Anibal Romero
Admiro y respeto a Mario Vargas Llosa como escritor y persona comprometida con la libertad. Ahora bien, su juicio político no es infalible, pues somos humanos. Ello se manifestó, a mi modo de ver, en un artículo de prensa publicado la semana pasada titulado “La decadencia de Occidente”.
En ese texto el escritor analiza el resultado de las recientes elecciones europeas. Podemos o no estar de acuerdo con sus opiniones acerca de los partidos políticos, movimientos y personalidades que insurgieron de manera palpable contra las instituciones tradicionales de la política en Europa. Ese no es el problema. Lo que desconcierta de Vargas Llosa es que en ningún momento explica por qué, desde su perspectiva, ocurrió lo que ocurrió; por qué se ha producido un rechazo tan elocuente a un proyecto político y económico que ahora suscita el acelerado desapego de un amplio sector del electorado.
Leyendo su análisis de la situación, y exceptuando sus breves alusiones al tema económico, uno podría presumir que el resultado electoral surgió por arte de magia, designio providencial o mero azar, mas no por razones concretas y perfectamente claras, al menos para quien no desee voltear la mirada a otro lado. Y allí está el detalle. Las élites europeas, políticas y financieras, no desean contemplar la realidad y se refugian en gastados insultos y descalificaciones contra la oleada de protesta que se extiende por el continente.
El proyecto europeo comienza a naufragar porque los políticos y partidos tradicionales, de izquierda, centro y derecha, han venido actuando por años con una imperdonable irresponsabilidad, que se patentiza principalmente en cuatro aspectos.
En primer término han permitido, con una ceguera de veras asombrosa y que no parece acabarse, la inmigración masiva e indiscriminada de millones de personas hacia naciones tradicionales y por siglos homogéneas, lo que ha traído inmensos problemas que nadie se atreve siquiera a comentar por temor a ser acusado de racista, fascista y todos los epítetos que hoy se usan para cerrar el debate político antes de empezarlo. A ello se suma en segundo término el intento permanente, apoyado con entusiasmo por los burócratas europeístas en Bruselas y Estrasburgo, de asfixiar las democracias nacionales y construir una especie de superestado federal, controlado férreamente por grupúsculos ajenos a la voluntad popular.

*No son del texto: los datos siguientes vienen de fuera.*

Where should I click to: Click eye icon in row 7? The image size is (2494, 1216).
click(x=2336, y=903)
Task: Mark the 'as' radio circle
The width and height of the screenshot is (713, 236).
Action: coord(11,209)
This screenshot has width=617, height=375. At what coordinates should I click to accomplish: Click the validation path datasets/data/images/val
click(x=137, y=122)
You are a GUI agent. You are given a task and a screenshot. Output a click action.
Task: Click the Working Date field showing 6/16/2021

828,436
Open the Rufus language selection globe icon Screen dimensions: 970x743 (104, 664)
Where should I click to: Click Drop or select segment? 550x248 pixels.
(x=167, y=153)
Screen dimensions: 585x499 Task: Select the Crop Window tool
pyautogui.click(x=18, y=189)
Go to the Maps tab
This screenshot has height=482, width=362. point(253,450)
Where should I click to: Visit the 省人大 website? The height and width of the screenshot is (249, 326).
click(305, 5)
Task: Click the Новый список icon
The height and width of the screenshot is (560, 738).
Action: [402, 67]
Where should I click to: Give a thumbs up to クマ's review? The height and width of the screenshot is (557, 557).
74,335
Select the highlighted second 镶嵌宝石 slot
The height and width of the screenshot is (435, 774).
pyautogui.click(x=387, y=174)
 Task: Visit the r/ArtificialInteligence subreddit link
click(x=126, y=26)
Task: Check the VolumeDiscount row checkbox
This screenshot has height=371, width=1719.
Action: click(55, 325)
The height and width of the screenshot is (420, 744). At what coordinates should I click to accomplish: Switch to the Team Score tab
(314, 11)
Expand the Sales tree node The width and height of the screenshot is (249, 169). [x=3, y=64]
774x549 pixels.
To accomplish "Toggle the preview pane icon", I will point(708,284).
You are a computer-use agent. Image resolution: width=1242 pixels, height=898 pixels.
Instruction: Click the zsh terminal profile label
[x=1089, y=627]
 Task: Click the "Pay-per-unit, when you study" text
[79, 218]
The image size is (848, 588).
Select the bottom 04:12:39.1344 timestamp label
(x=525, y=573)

En tercer lugar Europa decae a raíz del peso insostenible de Estados de Bienestar impagables, que es imperativo reformar pero ante los cuales los políticos actúan como si se tratase de un tótem intocable, impermeable a cualquier discusión racional. Y finalmente los partidos y dirigentes de siempre, en España, Francia, Italia, Gran Bretaña, Alemania y casi toda Europa, con las variantes del caso, han abierto las puertas a la corrupción, que junto con la demagogia carcome irreparablemente las democracias.
Estoy seguro de que Mario Vargas Llosa conoce estas realidades. El resultado electoral del pasado mes de mayo, que ha conmocionado los cimientos del llamado “proyecto europeo”, tiene causas plenamente determinables que señalan la inmensa culpa, miopía e irresponsabilidad de las élites políticas y financieras de la región. Estas élites se han separado de los intereses y aspiraciones de las mayorías, a las que ven y tratan con inocultable menosprecio y cuyas preocupaciones legítimas, con respecto, por ejemplo a la inmigración masiva y carencia de mecanismos democráticos para hacerse sentir, son desestimadas con desdén. Esa ceguera sin límites está desatando una tormenta.